REQUIREMENT 1: Translate this sentence from the abstract on unconscionability into Spanish: "As we show, competition over contracts is different from competition over products or services."

DOCUMENT EXCERPT:

Viewing unconscionability through a market lens.

AuthorGilo, David

ABSTRACT

This Article calls for a move to a new phase in courts' attitudes toward consumer contracts. Currently, courts applying the unconscionability doctrine to consumer contracts focus on the characteristics of the parties and the transaction. We suggest that rather than examining each consumer contract in isolation, courts should inquire whether there is competition, or potential competition, over contracts in the supplier's market. As we show, competition over contracts is different from competition over products or services. In order to assess the degree of competition, or potential competition, over contracts, courts should look at the particular features of the supplier's market identified in this Article, as well as examine the potential strategic interaction among competitors. We argue that when competition, or the threat of such competition, over consumer contracts is sufficiently strong, these contracts should be deemed efficient and fair, and courts should not strike down clauses incorporated into such contracts. Interestingly, and counter-intuitively, this conclusion holds even when consumers are uninformed.

We offer workable guidelines for courts as to how they could implement the market-based approach proposed in this Article and demonstrate how this approach could produce outcomes opposite to, but fairer and more efficient, than the ones courts conventionally adopt or legal scholars offer. We also identify oppressive techniques suppliers employ in their contracts with consumers that are currently ignored completely by courts and are expected to survive even vigorous competition over contracts. We suggest that courts should be particularly suspicious of such oppressive techniques and scrutinize them with special care.

DATA ROWS:
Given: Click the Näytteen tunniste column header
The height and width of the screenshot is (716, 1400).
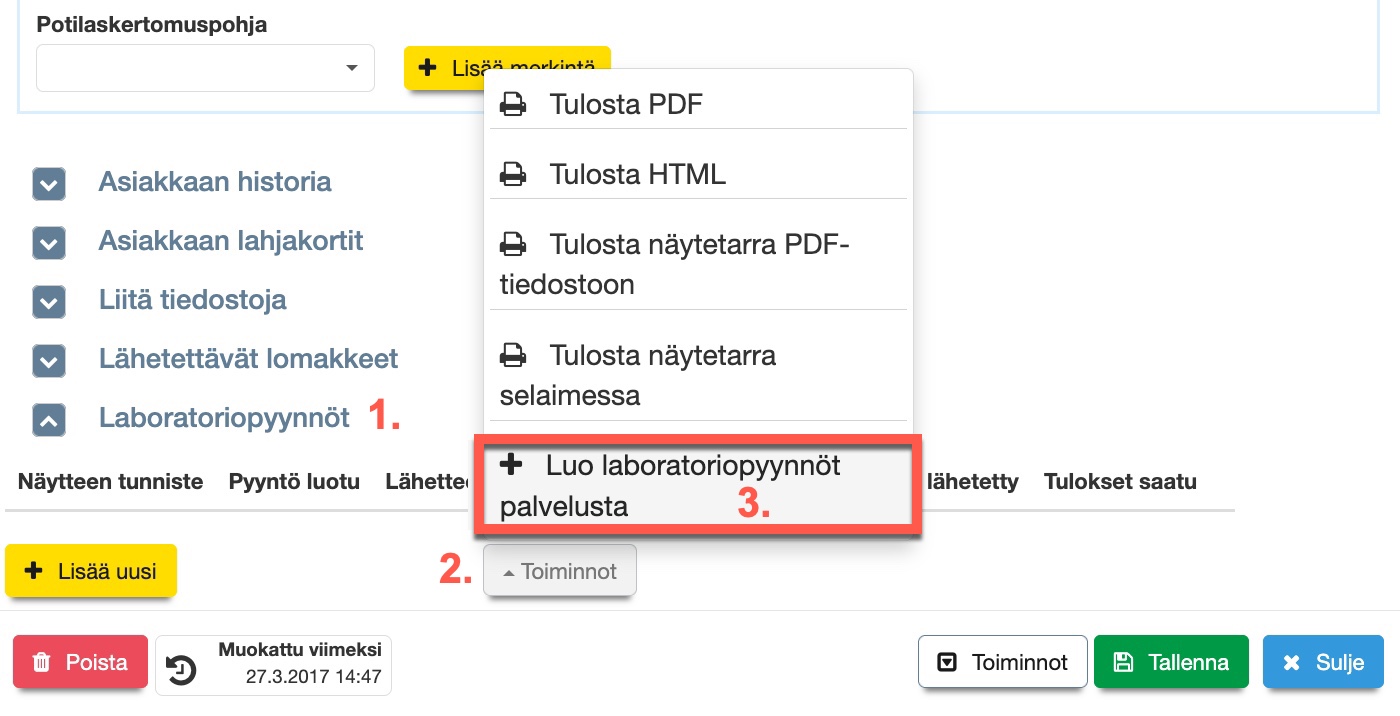Looking at the screenshot, I should [x=110, y=482].
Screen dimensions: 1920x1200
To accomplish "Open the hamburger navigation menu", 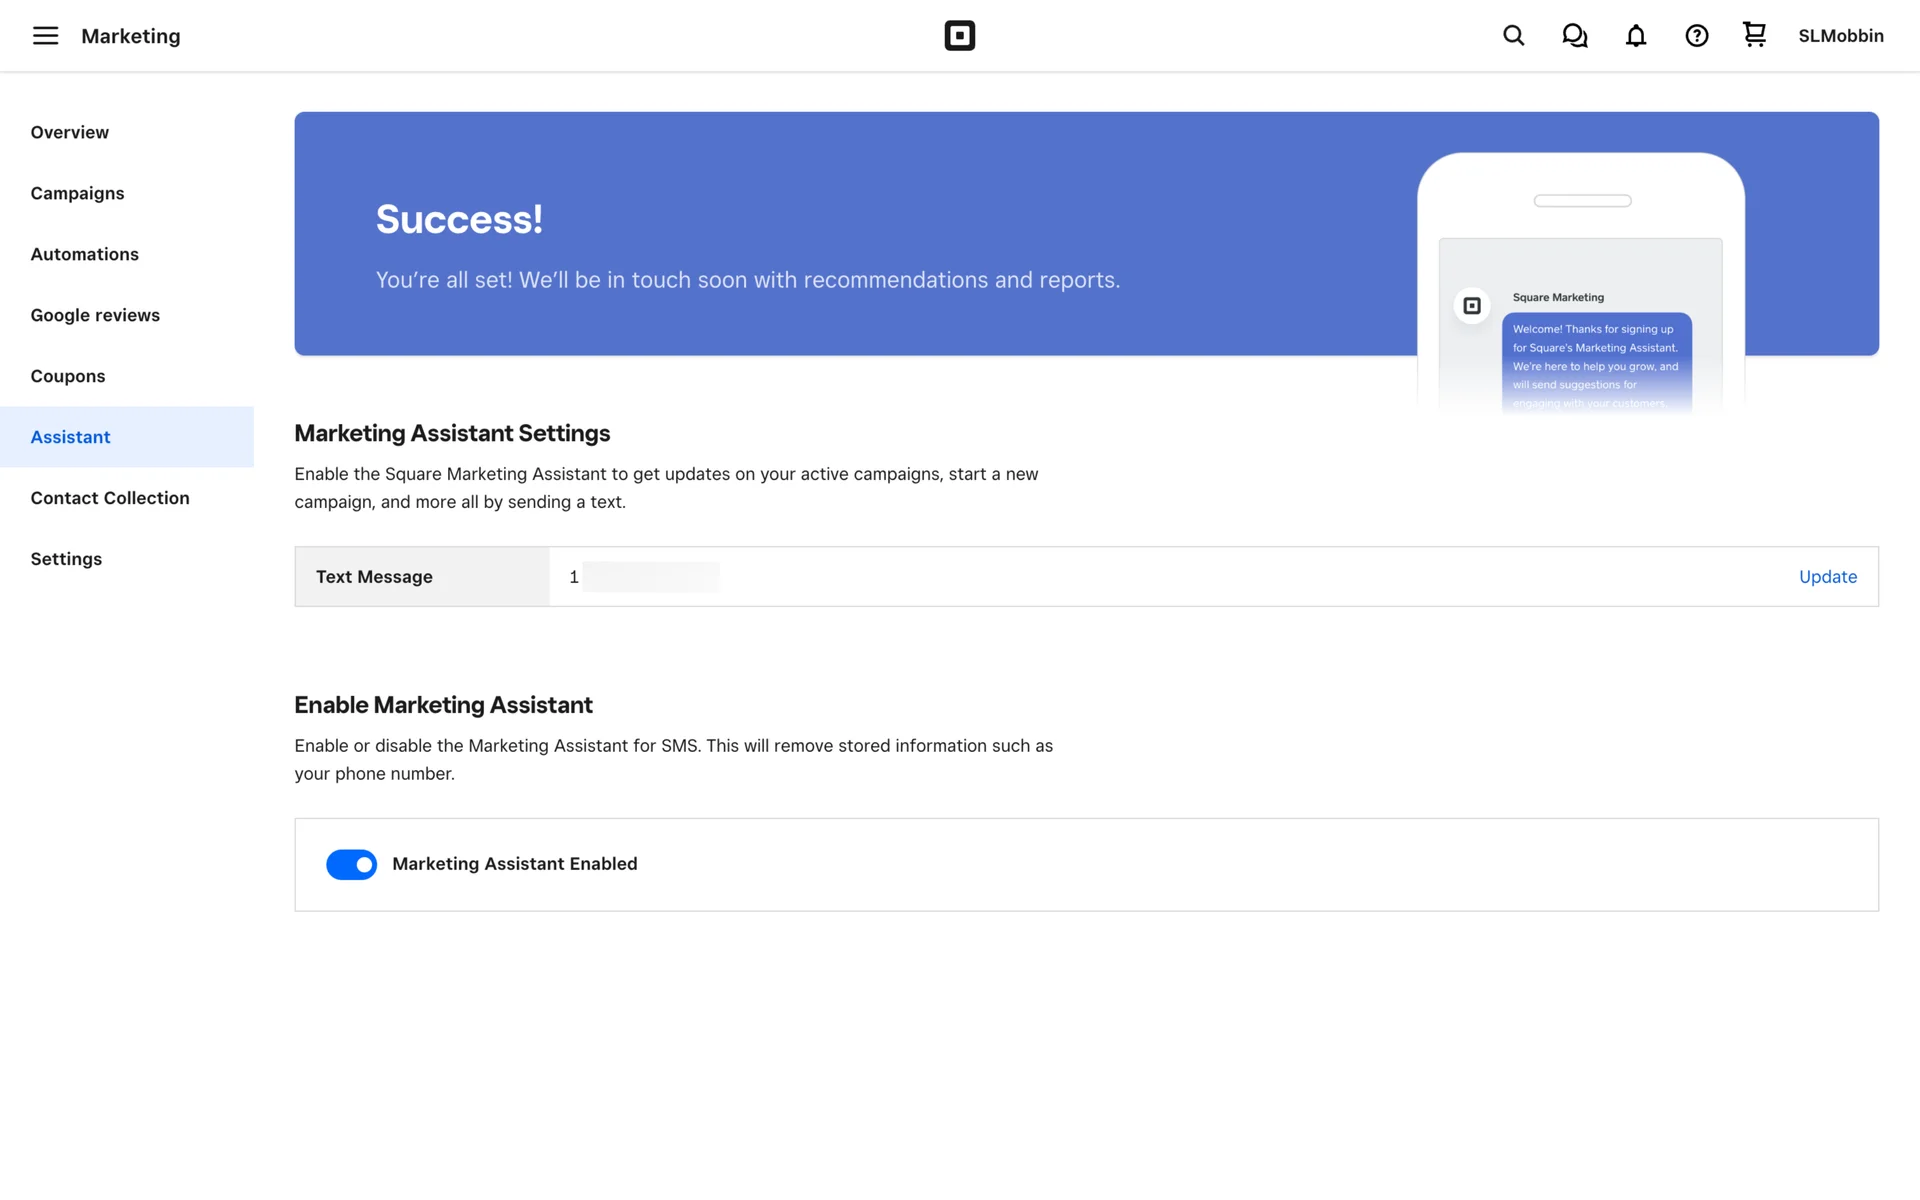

REQUIREMENT 2: Give the lines of the records above as a numbered list, skipping any blank lines and leaving the pictures out.

RIGHT ANSWER 1: Como mostramos, la competencia por los contratos es distinta de la competencia por los productos o servicios.

RIGHT ANSWER 2:
1. Given: Click the Näytteen tunniste column header
2. The height and width of the screenshot is (716, 1400).
3. Looking at the screenshot, I should [x=110, y=482].
4. Screen dimensions: 1920x1200
5. To accomplish "Open the hamburger navigation menu", 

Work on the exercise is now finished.